THE TASK: All lines up to and including the one that contains "Click the Connect/share" are to be transcribed exactly, starting from the first line of the records.

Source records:

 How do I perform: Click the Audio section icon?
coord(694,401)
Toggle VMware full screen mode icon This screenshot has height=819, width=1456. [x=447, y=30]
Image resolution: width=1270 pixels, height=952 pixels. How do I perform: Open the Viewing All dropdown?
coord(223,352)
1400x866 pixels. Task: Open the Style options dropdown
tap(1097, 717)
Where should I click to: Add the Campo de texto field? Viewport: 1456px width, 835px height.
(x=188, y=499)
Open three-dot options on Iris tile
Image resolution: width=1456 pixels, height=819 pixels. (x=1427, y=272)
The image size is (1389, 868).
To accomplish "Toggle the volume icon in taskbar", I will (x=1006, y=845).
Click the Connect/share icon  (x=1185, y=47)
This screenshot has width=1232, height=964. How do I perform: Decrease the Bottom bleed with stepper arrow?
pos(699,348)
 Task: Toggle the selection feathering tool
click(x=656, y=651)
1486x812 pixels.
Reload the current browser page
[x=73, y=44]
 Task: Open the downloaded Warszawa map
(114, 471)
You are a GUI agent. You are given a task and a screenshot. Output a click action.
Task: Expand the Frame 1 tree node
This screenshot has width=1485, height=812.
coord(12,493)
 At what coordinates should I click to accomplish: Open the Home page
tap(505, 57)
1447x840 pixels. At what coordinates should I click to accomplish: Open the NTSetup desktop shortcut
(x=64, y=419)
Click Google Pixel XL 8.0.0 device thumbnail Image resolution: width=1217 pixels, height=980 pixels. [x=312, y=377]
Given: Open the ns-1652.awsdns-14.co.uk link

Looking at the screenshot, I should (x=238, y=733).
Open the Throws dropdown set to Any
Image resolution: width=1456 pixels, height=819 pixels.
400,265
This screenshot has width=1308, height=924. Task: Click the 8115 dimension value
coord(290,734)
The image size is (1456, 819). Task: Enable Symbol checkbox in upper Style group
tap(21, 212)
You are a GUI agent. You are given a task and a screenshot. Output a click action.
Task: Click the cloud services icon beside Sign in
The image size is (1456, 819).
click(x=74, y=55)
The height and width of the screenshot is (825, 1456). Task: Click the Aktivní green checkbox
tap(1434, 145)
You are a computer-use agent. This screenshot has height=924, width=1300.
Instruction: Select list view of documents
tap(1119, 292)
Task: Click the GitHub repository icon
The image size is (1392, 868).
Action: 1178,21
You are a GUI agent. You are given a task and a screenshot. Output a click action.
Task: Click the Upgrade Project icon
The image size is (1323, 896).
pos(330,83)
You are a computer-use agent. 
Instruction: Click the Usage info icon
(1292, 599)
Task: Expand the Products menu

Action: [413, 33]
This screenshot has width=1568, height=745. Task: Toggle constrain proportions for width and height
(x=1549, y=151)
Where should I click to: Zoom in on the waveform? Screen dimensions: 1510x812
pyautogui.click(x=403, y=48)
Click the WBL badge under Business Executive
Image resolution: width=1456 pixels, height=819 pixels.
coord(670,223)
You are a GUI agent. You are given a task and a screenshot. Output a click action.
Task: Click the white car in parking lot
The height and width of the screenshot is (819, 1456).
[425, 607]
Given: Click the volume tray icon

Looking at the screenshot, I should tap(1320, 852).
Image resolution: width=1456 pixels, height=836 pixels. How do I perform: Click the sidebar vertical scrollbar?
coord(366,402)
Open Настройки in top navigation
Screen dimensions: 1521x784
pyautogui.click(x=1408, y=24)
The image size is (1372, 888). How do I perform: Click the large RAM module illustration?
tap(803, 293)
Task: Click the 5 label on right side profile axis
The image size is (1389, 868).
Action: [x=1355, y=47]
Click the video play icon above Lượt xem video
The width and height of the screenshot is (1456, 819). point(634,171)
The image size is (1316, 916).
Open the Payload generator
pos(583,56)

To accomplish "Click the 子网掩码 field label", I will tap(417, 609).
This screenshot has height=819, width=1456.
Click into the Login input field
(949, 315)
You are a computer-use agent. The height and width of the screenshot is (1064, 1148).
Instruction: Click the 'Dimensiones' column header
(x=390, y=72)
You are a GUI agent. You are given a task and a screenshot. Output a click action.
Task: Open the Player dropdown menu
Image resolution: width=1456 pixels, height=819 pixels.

RESPONSE BOX:
 How do I perform: Click the Audio section icon?
coord(694,401)
Toggle VMware full screen mode icon This screenshot has height=819, width=1456. [x=447, y=30]
Image resolution: width=1270 pixels, height=952 pixels. How do I perform: Open the Viewing All dropdown?
coord(223,352)
1400x866 pixels. Task: Open the Style options dropdown
tap(1097, 717)
Where should I click to: Add the Campo de texto field? Viewport: 1456px width, 835px height.
(x=188, y=499)
Open three-dot options on Iris tile
Image resolution: width=1456 pixels, height=819 pixels. (x=1427, y=272)
The image size is (1389, 868).
To accomplish "Toggle the volume icon in taskbar", I will (x=1006, y=845).
Click the Connect/share icon  (x=1185, y=47)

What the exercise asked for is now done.